[EXCERPTED TEXT]:
-.-.-
The hydrogen molecular ion (a.k.a. dihydrogen cation) $\mathrm H_2^+$ is the simplest possible molecular system, and as such you'd hope to be able to make some leeway in solving it, but it turns out that it's much harder than you'd hope. As it turns out, if you phrase it in spheroidal coordinates then the stationary Schrödinger equation for the electron (with stationary nuclei), $$ \left[-\frac12\nabla^2-\frac{1}{\|\mathbf r-\mathbf R_1\|}-\frac{1}{\|\mathbf r-\mathbf R_2\|}\right]\psi(\mathbf r)=E\psi(\mathbf r) \tag 1 $$ becomes separable, but - last I heard - the resulting equations do not admit exact analytical equations in anything you'd call either closed form or special-function-like.

(More specifically, the separation is not as clean as in the hydrogen atom, where you get an angular and then a radial eigenvalue problems, but instead you get a coupled 'bi-eigenvalue problem' that's harder to solve.)

On the other hand, Wikipedia lists the system in its List of quantum-mechanical systems with analytical solutions with a note that there are "Solutions in terms of generalized Lambert W function", so maybe I'm missing something.

Tracing the Wikipedia references leads to arXiv:physics/0607081, which seems to me to only (i) only work for the eigenvalue, not the eigenfunctions, (ii) work with generalizations of the Lambert $W$ function, and (iii) not be particularly closed-form either. However, I may be missing the end of some reference trail here.

So: are there known eigenfunctions of $(1)$ in exact analytical form, or even in terms of special functions (whose definition goes beyond "the solution of this given equation")?

If the answer to this is negative, then that's probably a very tall order to prove, since statements of the kind "there is no result of that type in the literature" are inherently hard to tie down. In that case, though, I will settle for a thorough exploration of the literature pointed at by the Wikipedia claim, and an explanation of what it does and does not provide.
-.-.-
[WHAT YOU HAVE TO DO]: Print the stretch of the hydrogen molecular ion text from "The hydrogen molecular" through "form or special-function-like.", word for word.

[SOURCE EXCERPT]:
-.-.-
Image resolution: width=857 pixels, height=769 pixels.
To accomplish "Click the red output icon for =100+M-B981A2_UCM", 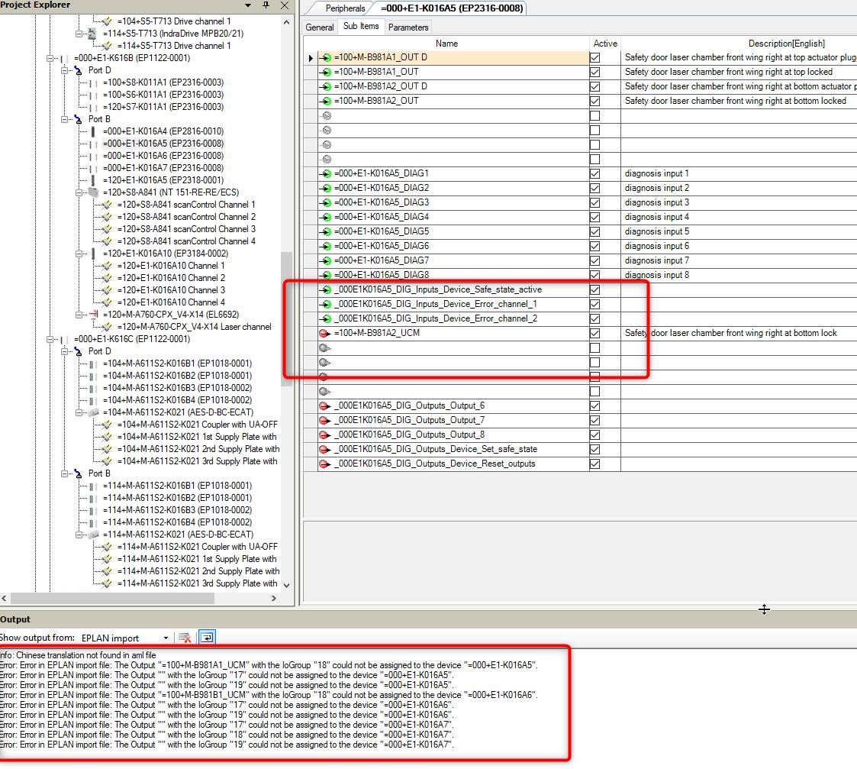I will 325,334.
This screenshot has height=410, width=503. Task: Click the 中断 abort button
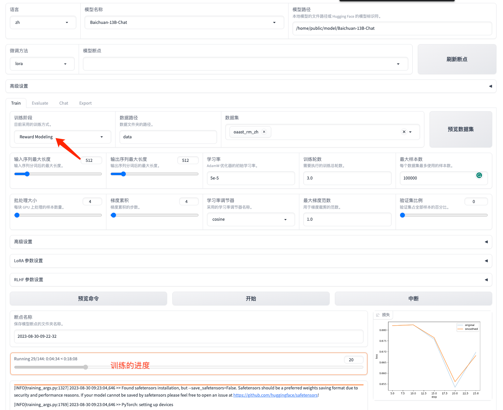click(413, 299)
-.-.-
[RESPONSE TO THE EXERCISE]:
The hydrogen molecular ion (a.k.a. dihydrogen cation) $\mathrm H_2^+$ is the simplest possible molecular system, and as such you'd hope to be able to make some leeway in solving it, but it turns out that it's much harder than you'd hope. As it turns out, if you phrase it in spheroidal coordinates then the stationary Schrödinger equation for the electron (with stationary nuclei), $$ \left[-\frac12\nabla^2-\frac{1}{\|\mathbf r-\mathbf R_1\|}-\frac{1}{\|\mathbf r-\mathbf R_2\|}\right]\psi(\mathbf r)=E\psi(\mathbf r) \tag 1 $$ becomes separable, but - last I heard - the resulting equations do not admit exact analytical equations in anything you'd call either closed form or special-function-like.